Analysis pipeline v3¶
Overview¶
Version 3 of the pipeline was released in June 2016 and includes the following updates and changes:
- Updated tools: InterProScan, FraGeneScan, QIIME and Trimmomatic
- Updated GO slim, based on the analysis of over 22 billion (22x10^9) billion functional annotations
- Added identification and masking of transfer RNA genes
- Improved quality control statistics (sequence length summary, GC and nucleotide distribution)
Figure 1 gives you a visual overview of the main steps and tools included in this version:
Figure 1. Overview of steps and tools included in pipeline v3:
Taxonomic analysis¶
EBI Metagenomics provides taxonomic analysis of sequences predicted to be 16S rRNAs using Qiime and the GreenGenes database for annotation.

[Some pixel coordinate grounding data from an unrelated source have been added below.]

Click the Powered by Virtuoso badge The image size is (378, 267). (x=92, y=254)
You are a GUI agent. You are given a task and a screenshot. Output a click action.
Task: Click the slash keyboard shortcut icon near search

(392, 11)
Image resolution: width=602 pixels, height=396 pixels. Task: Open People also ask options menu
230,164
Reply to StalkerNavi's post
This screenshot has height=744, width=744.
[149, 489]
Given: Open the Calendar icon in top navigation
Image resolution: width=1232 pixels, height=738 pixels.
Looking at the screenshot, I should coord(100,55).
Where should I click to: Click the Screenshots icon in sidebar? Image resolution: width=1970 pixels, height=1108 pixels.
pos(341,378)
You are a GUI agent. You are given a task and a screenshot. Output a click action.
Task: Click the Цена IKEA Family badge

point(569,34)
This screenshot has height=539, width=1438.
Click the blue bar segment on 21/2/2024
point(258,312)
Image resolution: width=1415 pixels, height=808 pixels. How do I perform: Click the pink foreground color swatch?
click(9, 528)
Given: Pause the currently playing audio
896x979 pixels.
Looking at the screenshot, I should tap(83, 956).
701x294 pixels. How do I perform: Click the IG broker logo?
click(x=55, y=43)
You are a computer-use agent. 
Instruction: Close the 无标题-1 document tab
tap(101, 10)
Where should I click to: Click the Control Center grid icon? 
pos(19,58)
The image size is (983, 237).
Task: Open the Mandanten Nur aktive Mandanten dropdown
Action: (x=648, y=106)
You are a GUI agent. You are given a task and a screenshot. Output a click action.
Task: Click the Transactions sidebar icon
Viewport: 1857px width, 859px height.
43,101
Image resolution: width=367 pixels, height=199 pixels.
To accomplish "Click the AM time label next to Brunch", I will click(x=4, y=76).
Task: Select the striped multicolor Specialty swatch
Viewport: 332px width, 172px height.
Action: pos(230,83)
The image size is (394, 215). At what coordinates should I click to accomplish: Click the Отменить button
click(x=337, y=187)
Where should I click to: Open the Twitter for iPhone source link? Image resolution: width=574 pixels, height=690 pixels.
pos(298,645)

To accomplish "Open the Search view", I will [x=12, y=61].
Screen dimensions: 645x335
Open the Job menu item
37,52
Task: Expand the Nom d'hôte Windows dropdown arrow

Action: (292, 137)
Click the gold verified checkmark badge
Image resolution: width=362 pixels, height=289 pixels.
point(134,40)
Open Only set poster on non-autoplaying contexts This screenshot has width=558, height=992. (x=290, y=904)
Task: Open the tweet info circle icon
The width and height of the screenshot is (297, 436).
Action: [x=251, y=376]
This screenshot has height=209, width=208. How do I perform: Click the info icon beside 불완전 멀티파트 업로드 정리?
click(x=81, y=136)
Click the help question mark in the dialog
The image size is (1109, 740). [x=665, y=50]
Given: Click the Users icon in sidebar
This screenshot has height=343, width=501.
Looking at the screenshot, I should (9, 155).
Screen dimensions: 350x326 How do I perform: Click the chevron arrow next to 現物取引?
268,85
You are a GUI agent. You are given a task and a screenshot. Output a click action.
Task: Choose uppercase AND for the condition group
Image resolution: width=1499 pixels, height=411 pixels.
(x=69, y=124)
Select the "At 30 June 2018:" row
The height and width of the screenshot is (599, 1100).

The presence of 16S rRNA sequences in reads are predicted using HMMER and prokaryotic rRNA models from rRNASelector in forward and reverse orientation. The predicted 16S rRNA sequences are extracted from the reads and annotated using the Qiime closed-reference protocol for version 2 and higher of the pipeline. The taxonomic lineages are provided in at the kingdom, phylum, class, order, family, genus and species taxonomic levels (labelled k, p, c, o, f, g and s, respectively). Predicted 16S rRNA sequences that were not annotated by Qiime are grouped at the ‘Root’ level.
Other non-coding RNAs¶
For the identification of tRNAs within metagenomics datasets we are using HMMER and Rfam tRNA models.
Functional analysis¶
Functional analysis of predicted coding sequences (pCDS) from metagenomic data is provided using the InterProScan software provided by the InterPro database. InterPro is a sequence analysis resource that predicts protein family membership, along with the presence of important domains and sites. It does this by combining predictive models known as protein signatures from a number of different databases into a single searchable resource. InterPro curators manually integrate the different signatures, provide names and descriptive abstracts and, whenever possible, add Gene Ontology (GO) terms.
Protein signatures¶
Protein signatures are obtained by modelling the conservation of amino acids at specific positions within a group of related proteins (i.e., a protein family), or within the domains/sites shared by a group of proteins. InterPro’s different member databases use different computational methods to produce protein signatures, and they each have their own particular focus of interest: structural and/or functional domains, protein families, or protein features, such as active sites or binding sites (see below).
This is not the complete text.